**WORK TASK:**
Continue the account of the SteelDrivers losing Henderson and bringing in Brent Truitt, starting right after its last sentence.

**TEXT PROVIDED:**
The SteelDrivers would have to deal with yet another big loss in late 2011 when Henderson left the band to do other projects.
“That was a total surprise,” says Rogers. “I was not expecting that. But honestly, I think as much as he loved the band and it was an amazing outlet for his songwriting, he just didn’t want to travel as much as the rest of us. We were ready to go, and wanting to go out and take it farther. So, we were ready to go in and record, and he pulled the plug right before that weekend. But looking back, it was a smart thing because he said, ‘You know what? I’m not ready to go out and tour for the next two years for this album we’re getting ready to do. It’s better for you guys to go and get people that are actually going to be there.’ It was a crazy thing. I really thought when Henderson left us, ‘Ok, here we go again. This may be the time to hang it up because who is going to be able to walk in and hit the ground running and know forty or fifty original tunes and work on the new project?’”
The answer came in the form of musician, producer, recording engineer, and music business veteran Brent Truitt. “I had no idea that Brent would be interested in going out with us,” says Rogers. “I mean, he’s got a studio here in town and he stays incredibly busy. But, sure enough, Richard had called him and said, ‘Hey, Mike decided he didn’t want to do this. Are you into covering some gigs until we find a replacement?’ He said, ‘Man, I’d be into just doing it.’ Richard asked, ‘You mean doing it doing it, as in doing the band?’ He said, ‘Yeah!’ And again, it was an amazing turn of events, a God thing, whatever you want to say, because he had been our only sub anytime Henderson couldn’t go, so he knew all of the old material. It was crazy.”

**ENTRIES SUPPLIED:**
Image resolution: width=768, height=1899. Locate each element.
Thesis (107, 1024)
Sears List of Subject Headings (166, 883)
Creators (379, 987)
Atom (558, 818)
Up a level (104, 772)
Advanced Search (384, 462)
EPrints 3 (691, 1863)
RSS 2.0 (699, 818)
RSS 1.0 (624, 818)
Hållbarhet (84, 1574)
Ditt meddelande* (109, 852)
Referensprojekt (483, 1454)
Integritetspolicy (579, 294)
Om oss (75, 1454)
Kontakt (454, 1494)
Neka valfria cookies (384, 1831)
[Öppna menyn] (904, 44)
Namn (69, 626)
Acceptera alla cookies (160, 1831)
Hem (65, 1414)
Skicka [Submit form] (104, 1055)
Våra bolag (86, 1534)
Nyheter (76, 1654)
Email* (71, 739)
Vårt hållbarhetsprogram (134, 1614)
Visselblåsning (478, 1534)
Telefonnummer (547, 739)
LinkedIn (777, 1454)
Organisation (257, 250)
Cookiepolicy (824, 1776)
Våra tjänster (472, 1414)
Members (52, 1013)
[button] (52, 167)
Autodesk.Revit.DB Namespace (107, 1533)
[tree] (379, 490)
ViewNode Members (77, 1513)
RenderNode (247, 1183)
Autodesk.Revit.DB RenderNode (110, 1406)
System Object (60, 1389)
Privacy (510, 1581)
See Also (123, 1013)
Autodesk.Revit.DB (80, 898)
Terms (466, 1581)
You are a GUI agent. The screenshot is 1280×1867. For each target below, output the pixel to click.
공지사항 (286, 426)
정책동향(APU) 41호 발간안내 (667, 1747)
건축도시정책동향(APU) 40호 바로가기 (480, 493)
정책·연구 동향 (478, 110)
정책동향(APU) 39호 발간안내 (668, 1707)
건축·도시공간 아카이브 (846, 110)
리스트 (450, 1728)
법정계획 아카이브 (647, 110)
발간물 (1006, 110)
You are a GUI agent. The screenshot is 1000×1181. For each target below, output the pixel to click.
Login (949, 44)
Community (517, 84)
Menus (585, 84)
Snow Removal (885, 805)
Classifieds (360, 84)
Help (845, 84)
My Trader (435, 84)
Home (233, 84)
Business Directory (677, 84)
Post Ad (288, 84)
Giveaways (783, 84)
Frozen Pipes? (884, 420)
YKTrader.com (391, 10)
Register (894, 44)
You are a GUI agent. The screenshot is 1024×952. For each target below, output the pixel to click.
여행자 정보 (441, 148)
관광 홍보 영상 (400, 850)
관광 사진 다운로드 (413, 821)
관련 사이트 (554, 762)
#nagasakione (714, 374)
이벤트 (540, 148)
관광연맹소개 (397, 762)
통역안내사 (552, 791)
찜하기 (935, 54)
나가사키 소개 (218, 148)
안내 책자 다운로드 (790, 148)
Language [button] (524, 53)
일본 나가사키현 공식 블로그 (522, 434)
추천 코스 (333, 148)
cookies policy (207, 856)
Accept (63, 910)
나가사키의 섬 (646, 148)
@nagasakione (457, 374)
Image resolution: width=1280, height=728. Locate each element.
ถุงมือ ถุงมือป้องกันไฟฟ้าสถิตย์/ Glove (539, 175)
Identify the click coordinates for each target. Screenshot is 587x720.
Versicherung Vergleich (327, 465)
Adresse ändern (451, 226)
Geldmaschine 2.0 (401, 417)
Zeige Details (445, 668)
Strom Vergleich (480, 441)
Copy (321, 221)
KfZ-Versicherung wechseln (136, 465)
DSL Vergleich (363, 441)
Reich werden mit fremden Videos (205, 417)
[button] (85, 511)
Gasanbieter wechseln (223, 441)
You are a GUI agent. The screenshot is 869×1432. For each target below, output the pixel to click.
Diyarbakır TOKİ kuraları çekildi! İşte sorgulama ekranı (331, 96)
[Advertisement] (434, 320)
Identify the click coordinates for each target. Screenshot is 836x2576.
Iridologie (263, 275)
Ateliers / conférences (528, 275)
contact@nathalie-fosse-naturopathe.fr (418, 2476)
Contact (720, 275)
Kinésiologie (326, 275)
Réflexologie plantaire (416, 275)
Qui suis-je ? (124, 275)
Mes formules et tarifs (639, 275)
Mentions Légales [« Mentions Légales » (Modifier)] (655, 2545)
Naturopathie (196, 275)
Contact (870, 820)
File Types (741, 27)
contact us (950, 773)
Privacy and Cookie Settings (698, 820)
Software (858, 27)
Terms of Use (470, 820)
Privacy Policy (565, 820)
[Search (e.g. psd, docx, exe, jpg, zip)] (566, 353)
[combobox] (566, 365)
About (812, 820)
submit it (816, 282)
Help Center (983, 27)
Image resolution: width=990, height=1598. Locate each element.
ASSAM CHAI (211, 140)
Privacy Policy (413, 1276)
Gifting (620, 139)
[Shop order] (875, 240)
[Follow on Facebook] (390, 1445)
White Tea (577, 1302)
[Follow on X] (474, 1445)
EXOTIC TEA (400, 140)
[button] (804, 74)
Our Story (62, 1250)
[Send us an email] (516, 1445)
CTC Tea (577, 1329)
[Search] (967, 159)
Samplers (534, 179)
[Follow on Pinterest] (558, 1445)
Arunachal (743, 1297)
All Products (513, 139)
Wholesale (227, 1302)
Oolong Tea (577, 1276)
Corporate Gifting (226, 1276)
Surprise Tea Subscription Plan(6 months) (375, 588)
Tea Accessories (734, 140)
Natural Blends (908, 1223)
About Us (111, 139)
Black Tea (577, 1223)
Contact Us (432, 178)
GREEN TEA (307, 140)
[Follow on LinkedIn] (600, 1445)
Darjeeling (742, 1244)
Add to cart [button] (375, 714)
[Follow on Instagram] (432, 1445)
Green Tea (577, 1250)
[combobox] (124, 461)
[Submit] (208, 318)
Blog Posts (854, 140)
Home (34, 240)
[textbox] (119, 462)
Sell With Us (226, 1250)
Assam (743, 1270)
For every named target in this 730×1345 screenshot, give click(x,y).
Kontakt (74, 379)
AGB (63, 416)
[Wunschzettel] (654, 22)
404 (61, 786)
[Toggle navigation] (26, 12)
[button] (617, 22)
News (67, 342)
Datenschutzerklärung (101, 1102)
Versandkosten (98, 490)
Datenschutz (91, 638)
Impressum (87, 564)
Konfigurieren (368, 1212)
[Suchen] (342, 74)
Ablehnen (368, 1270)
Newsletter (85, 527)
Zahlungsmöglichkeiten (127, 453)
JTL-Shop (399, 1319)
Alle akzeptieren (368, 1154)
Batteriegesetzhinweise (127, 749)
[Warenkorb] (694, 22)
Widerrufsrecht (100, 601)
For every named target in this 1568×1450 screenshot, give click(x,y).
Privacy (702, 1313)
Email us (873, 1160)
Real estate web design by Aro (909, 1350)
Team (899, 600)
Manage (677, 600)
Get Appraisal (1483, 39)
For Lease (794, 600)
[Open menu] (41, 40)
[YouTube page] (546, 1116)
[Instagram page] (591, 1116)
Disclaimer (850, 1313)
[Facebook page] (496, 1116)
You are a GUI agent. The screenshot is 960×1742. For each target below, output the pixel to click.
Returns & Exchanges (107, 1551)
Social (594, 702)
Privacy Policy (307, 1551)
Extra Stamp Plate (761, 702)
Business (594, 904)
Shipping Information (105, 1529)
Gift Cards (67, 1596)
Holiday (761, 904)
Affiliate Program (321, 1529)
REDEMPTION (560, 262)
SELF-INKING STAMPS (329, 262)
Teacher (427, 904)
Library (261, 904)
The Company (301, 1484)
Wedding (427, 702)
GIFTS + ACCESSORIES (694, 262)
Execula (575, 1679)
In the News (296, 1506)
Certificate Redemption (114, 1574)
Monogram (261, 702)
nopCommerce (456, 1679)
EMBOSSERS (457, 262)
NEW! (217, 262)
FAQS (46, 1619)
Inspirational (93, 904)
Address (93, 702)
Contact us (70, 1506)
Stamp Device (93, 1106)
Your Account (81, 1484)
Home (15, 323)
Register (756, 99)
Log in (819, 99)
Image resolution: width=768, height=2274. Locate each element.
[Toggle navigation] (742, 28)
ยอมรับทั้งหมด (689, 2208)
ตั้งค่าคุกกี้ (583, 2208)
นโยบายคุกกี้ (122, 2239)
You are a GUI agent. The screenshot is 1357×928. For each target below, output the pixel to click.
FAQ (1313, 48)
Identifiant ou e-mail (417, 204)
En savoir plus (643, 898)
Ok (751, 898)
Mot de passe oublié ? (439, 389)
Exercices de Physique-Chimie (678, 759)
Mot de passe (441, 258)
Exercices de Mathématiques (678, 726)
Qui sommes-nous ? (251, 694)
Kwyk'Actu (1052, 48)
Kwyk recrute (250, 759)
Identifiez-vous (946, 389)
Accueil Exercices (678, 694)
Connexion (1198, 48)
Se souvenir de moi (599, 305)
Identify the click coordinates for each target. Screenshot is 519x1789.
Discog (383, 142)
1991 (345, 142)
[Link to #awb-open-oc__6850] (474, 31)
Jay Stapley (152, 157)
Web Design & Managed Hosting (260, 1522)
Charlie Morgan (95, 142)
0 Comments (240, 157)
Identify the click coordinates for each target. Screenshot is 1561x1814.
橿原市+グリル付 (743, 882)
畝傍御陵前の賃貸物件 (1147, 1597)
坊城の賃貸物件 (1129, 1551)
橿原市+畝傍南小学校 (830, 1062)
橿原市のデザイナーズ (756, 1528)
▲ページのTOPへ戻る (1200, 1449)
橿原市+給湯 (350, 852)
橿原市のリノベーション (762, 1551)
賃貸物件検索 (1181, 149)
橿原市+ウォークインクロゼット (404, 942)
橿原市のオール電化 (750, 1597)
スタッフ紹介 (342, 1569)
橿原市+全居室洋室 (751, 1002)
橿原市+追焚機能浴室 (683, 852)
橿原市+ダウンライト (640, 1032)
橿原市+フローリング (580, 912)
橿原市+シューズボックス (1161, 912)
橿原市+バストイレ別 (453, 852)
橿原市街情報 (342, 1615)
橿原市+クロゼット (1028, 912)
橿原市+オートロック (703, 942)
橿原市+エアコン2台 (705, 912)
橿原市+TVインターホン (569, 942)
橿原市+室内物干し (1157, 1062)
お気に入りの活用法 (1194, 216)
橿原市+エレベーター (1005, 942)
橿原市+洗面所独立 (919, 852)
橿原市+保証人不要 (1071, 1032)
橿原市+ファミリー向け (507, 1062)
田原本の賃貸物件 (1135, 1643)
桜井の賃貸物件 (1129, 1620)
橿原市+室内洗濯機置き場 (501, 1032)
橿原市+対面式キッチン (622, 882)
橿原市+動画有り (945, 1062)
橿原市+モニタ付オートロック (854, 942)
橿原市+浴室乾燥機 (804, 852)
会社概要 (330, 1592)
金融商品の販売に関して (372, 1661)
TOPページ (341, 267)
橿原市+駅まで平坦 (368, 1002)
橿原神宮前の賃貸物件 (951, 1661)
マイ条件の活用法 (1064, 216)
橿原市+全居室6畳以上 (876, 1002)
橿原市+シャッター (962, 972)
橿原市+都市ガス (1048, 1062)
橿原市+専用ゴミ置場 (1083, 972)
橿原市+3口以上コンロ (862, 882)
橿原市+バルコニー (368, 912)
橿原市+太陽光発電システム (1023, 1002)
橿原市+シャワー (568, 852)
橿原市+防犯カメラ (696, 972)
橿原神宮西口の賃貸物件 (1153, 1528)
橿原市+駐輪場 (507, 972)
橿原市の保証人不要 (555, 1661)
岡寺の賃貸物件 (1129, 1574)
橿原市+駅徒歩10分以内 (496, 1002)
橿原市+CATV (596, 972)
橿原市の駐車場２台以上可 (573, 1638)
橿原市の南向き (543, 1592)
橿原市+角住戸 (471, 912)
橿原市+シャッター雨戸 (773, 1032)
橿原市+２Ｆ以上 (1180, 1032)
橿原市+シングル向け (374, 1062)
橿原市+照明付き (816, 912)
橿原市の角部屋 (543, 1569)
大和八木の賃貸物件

**ANSWER SECTION:**
So, the new version of the SteelDrivers is headed into 2013 loaded for bear, ready to bring to life the wonderful new Rounder Records album Hammer Down. Every song on the project is new, with five cuts co-written by Nichols and three co-written by Rogers. And in a very cool move, there are four songs penned by either Stapleton or Henderson or by both together.
“I don’t want every record to sound the same,” says Rogers. “I think it’s important for us, as a band, to continue the journey creatively with new people, new information, and a new batch of songs. The second album was bluesier with the addition of the National guitar and turning Chris loose to belt a little bit. But, I think this new album has a little bit more emphasis on the picking, for lack of a better word. It’s really interesting. I’m really happy with the direction we’re taking. Obviously, Brent is a mandolin master, so he is bringing a lot to the table. I think there’s a lot more intricate stuff going on. Chris was never really playing any lead guitar, although he was a good rhythm player who had a definitive chunking kind of style. But Gary is bringing in some leads that are very cool. We do this one tune that, to me, sounds like a modern Larry Sparks thing, and Gary’s playing is awesome. So, that part of it is spread out a little more evenly. On the other records, it was more me and Richard doing all of the fills and the instrumental stuff. But now, this feels like there is a lot of depth to all five instruments, so we’re excited about that.”